The Queen, as he himself observed, was most apt to interpret everything to his disadvantage.

Among those who knew him well, there seems never to have been a dissenting voice.

His father, Sir Henry Sidney, lord-deputy of Ireland, and president of Wales, a states man of accomplishments and experience, called him "lumen familiae suae," and said of him, with pardonable pride, "that he had the most virtues which he had ever found in any man; that he was the very formular that all well-disposed young gentlemen do form their manners and life by." The learned Hubert Languet, companion of Melancthon, tried friend of William the Silent, was his fervent admirer and correspondent.
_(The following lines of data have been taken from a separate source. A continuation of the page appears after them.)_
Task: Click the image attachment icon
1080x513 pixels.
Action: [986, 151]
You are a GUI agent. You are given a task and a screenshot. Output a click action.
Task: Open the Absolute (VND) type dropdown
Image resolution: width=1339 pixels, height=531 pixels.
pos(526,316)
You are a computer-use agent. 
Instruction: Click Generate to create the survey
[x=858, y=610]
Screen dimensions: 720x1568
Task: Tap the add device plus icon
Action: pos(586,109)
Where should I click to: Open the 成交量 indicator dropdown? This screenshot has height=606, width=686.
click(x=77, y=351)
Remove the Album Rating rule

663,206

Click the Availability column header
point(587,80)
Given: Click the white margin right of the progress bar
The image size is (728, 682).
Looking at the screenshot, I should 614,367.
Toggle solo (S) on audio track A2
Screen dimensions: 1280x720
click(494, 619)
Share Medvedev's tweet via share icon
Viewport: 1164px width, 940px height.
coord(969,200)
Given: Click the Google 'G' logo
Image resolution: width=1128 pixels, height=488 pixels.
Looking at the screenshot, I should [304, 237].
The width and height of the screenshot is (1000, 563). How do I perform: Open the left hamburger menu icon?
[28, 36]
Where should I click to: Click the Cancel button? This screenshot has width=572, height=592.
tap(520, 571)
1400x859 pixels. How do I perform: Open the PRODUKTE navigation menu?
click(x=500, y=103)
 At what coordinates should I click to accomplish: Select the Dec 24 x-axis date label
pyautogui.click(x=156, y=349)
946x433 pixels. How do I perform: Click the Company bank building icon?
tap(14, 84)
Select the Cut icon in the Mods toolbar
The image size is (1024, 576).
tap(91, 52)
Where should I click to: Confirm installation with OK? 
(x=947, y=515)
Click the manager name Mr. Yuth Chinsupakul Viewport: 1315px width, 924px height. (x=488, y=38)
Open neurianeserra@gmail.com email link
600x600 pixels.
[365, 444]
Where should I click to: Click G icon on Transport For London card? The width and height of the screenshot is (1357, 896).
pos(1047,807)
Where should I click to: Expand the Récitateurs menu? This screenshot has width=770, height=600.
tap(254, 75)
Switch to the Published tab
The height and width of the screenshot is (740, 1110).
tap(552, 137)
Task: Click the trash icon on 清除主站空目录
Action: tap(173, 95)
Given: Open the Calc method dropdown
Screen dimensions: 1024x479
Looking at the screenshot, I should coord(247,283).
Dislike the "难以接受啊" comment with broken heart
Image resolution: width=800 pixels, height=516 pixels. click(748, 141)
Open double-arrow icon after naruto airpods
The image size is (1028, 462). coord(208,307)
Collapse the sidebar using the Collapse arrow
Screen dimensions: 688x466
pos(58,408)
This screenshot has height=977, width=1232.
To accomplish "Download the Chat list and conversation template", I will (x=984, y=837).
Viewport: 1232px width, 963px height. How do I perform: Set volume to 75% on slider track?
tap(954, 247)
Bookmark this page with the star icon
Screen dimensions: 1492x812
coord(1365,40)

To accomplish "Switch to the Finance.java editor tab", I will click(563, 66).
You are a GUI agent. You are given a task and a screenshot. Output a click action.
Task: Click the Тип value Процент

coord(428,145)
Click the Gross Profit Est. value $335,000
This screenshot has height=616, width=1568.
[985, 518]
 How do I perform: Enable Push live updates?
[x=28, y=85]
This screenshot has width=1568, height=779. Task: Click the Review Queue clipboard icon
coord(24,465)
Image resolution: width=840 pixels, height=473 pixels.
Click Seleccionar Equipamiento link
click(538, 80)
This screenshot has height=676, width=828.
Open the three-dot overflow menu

The great Prince of Orange held him in high esteem, and sent word to Queen Elizabeth, that having himself been an actor in the most important affairs of Europe, and acquainted with her foremost men, he could "pledge his credit that her Majesty had one of the ripest and greatest councillors of state in Sir Philip Sidney that lived in Europe." The incidents of his brief and brilliant life, up to his arrival upon the fatal soil of the Netherlands, are too well known to need recalling.
Adorned with the best culture that, in a learned age, could be obtained in the best seminaries of his native country, where, during childhood and youth, he had been distinguished for a "lovely and familiar gravity beyond his years," he rapidly acquired the admiration of his comrades and the esteem of all his teachers.
Travelling for three years, he made the acquaintance and gained the personal regard of such opposite characters as Charles IX.